▸ Assignment: Scan the entries below for the word "computer". Copy out every line in which it occurs.

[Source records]
•••

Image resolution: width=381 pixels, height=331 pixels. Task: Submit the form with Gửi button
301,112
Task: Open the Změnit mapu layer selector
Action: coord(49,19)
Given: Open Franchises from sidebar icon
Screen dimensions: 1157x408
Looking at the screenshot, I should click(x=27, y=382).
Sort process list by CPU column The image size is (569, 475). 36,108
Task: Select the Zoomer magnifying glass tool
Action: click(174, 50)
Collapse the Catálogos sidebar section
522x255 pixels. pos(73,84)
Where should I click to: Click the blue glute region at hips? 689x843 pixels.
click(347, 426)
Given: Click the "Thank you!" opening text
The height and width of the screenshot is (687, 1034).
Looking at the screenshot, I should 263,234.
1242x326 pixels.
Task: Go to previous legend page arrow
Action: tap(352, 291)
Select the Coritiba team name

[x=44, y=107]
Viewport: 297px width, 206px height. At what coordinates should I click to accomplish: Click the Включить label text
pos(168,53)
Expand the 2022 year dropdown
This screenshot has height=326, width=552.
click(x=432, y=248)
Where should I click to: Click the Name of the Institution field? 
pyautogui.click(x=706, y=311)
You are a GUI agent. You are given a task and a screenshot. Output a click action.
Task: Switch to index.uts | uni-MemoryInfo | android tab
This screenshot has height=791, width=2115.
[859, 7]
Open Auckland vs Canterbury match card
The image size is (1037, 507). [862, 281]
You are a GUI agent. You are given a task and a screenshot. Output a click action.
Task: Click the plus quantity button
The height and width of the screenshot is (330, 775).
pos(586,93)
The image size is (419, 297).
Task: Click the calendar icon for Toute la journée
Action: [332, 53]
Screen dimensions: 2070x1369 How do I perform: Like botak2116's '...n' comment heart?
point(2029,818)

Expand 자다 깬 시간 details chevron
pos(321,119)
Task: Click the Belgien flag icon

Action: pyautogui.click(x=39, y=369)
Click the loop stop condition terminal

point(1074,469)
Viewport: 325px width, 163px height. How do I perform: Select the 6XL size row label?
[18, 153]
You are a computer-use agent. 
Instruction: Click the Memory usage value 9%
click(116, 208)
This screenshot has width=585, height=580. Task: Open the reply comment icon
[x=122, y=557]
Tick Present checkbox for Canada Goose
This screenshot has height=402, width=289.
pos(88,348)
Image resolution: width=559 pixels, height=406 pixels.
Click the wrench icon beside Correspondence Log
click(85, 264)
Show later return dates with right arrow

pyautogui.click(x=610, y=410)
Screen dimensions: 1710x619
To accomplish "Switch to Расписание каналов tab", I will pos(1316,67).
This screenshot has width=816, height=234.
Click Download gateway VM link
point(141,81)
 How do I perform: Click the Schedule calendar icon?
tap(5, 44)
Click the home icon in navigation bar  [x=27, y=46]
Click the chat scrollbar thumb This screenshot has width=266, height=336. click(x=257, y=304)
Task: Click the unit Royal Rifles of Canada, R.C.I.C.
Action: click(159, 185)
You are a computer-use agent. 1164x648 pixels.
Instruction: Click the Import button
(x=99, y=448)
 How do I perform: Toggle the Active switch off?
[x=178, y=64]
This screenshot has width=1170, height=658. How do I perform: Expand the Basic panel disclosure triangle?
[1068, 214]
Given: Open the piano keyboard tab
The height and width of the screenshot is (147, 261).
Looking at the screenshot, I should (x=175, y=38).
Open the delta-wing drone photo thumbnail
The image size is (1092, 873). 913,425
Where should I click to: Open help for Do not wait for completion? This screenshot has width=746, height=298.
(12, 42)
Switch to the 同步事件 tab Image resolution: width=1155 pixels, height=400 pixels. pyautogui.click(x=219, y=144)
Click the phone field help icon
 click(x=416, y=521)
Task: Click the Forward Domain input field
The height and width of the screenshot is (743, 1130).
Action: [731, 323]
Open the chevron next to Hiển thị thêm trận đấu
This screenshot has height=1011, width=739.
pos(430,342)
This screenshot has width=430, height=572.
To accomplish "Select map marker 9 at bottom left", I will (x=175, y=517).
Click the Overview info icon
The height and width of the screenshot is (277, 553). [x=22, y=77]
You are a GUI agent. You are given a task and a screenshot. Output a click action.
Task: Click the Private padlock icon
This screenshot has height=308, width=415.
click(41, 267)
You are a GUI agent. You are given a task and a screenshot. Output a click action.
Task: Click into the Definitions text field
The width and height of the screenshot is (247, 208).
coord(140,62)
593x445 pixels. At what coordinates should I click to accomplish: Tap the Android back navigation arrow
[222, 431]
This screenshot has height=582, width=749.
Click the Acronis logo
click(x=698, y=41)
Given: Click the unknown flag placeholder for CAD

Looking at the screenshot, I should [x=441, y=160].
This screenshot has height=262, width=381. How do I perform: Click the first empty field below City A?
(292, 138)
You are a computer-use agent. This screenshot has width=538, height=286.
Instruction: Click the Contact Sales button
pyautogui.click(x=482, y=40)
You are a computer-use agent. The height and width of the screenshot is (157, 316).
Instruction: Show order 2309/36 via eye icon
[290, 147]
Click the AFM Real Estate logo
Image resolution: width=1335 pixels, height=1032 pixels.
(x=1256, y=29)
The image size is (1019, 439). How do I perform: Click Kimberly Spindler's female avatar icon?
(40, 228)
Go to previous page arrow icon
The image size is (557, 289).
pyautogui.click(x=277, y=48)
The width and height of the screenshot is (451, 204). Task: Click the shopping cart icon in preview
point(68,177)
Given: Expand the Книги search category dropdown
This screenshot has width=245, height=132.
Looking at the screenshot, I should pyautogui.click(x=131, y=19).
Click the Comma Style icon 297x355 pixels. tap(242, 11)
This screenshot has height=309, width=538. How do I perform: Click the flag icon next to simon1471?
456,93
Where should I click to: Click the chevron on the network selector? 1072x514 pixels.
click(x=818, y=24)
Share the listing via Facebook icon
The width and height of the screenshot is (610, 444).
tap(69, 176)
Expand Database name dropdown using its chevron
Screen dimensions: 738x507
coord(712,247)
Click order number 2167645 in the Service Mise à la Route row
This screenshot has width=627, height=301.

•••

▸ Task answer:
You are a computer-use agent. 
You are a computer-use agent. 1164x648 pixels.
You are a computer-use agent. This screenshot has width=538, height=286.
You are a computer-use agent. The height and width of the screenshot is (157, 316).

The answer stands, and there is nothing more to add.